* **ABOUT THIS TASK**
The task requires repeating, word for word, the lines from the one with "Where should I" through the end of the material, leaving out all pictures.

* **INPUT DATA**
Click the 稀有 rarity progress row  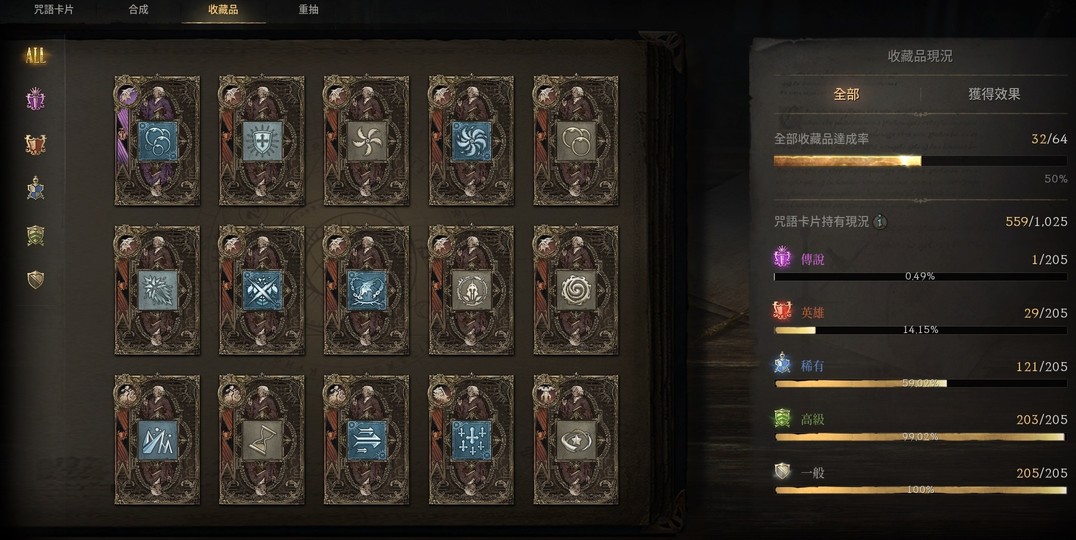click(920, 374)
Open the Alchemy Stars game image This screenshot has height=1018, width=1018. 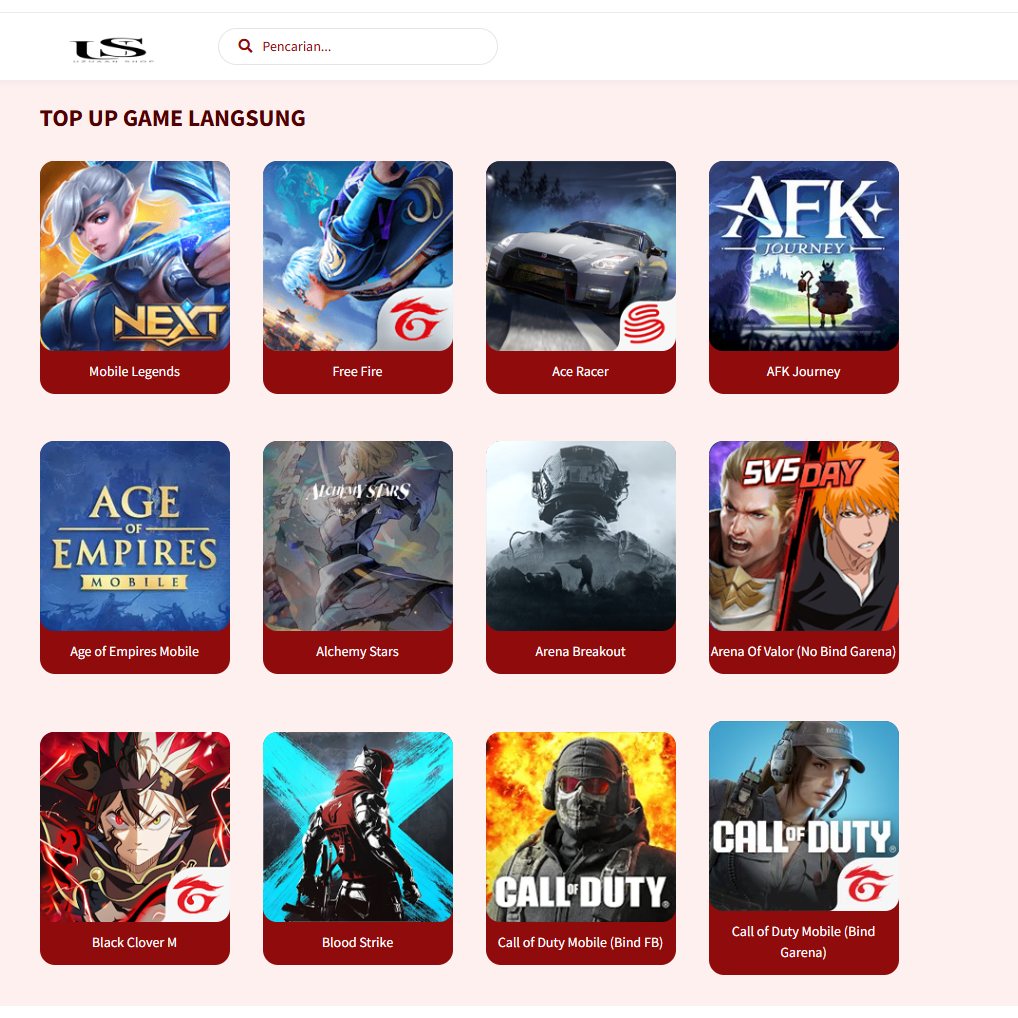[x=358, y=536]
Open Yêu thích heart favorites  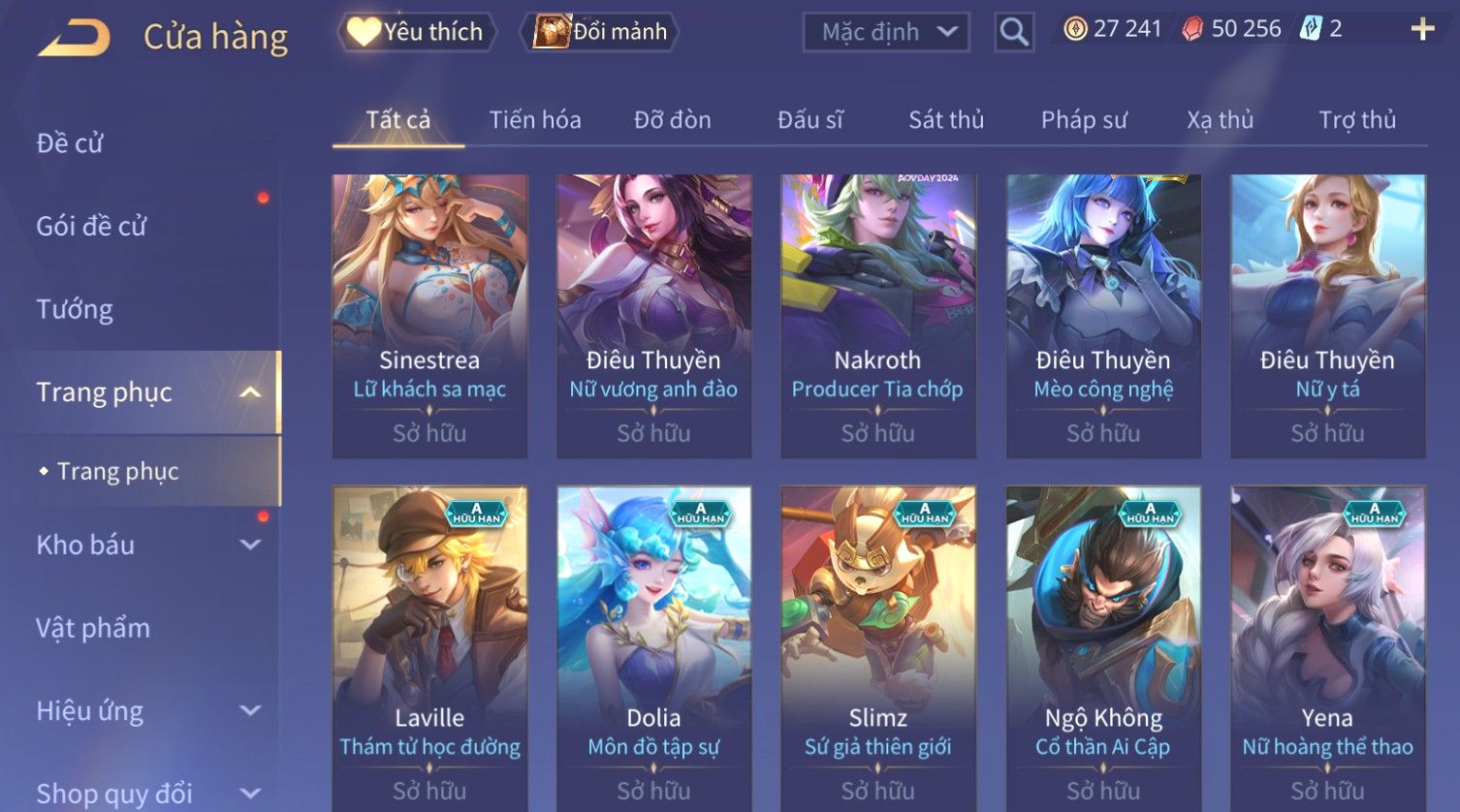point(417,32)
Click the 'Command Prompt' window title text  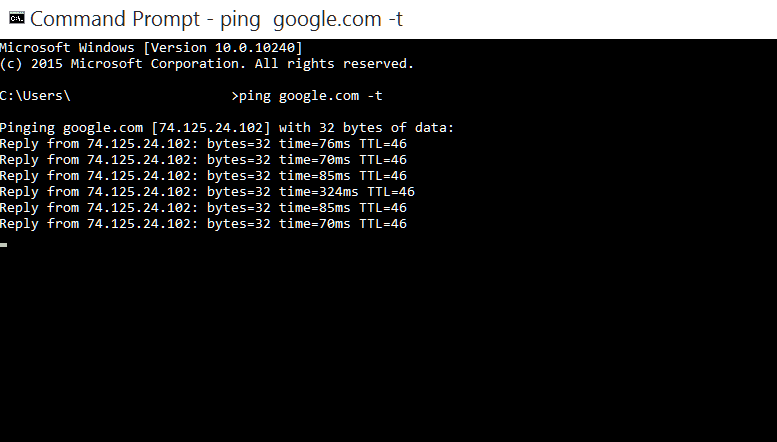115,19
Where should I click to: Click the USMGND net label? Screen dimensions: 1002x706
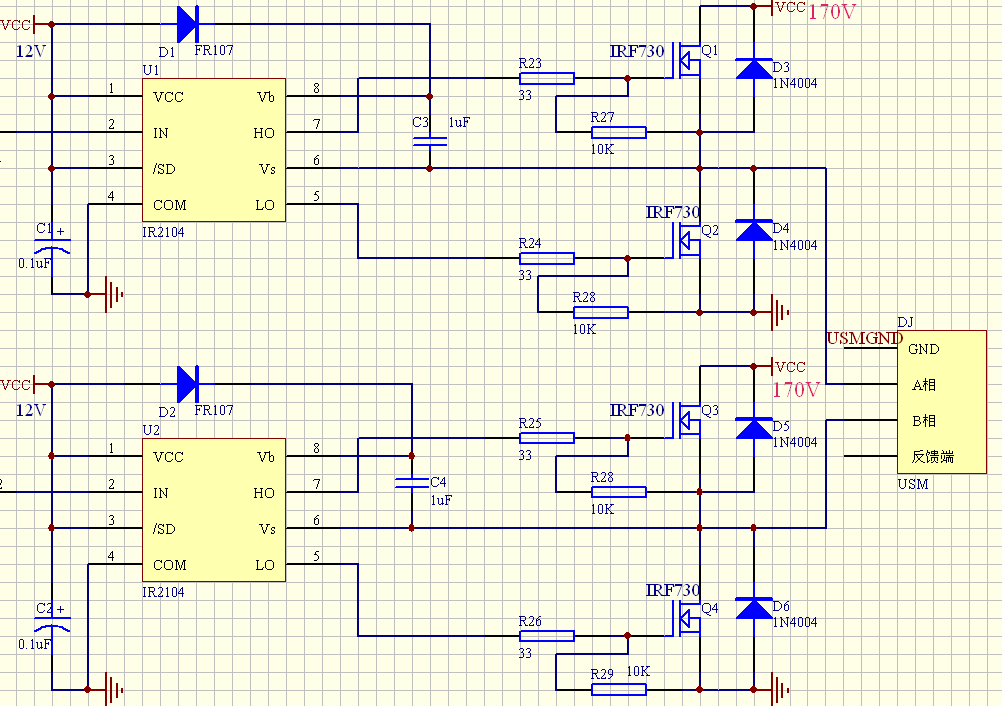pos(865,338)
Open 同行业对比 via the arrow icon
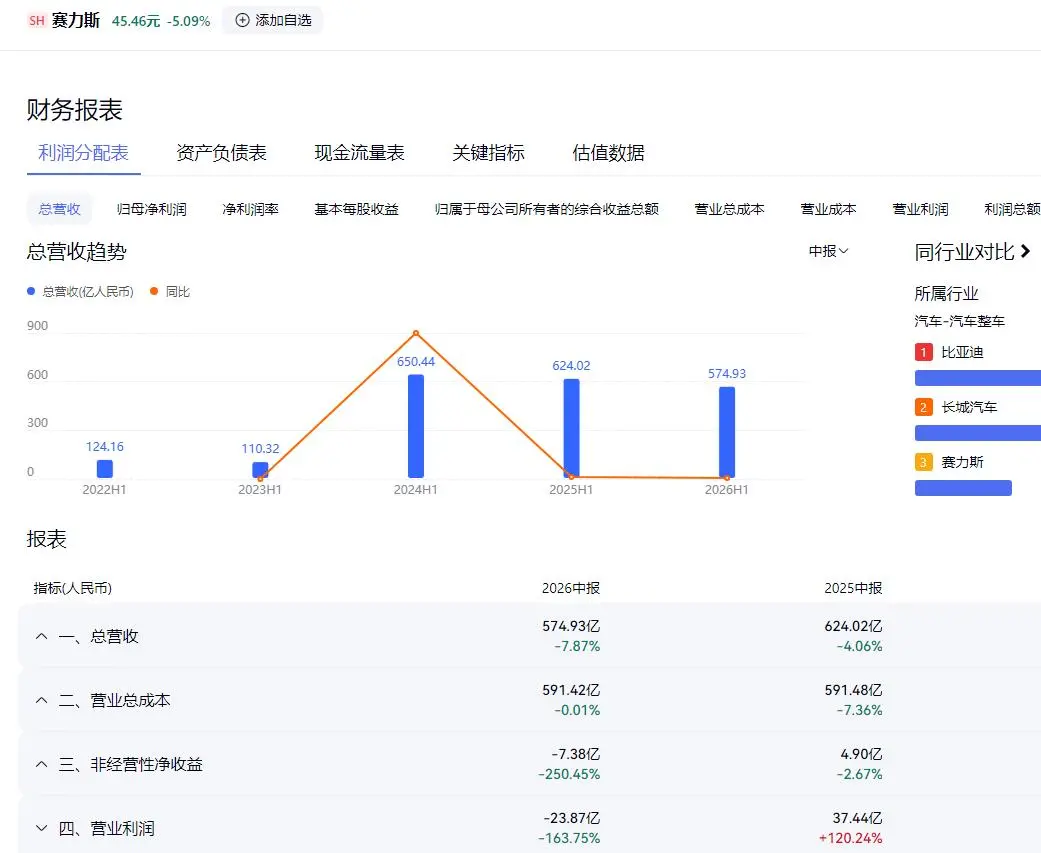Image resolution: width=1041 pixels, height=853 pixels. pyautogui.click(x=1026, y=251)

* **ANSWER TO THE PROBLEM**
Where should I click to: Click the USMGND net label? Screen dimensions: 1002x706
pos(865,338)
Open 同行业对比 via the arrow icon
Image resolution: width=1041 pixels, height=853 pixels. pyautogui.click(x=1026, y=251)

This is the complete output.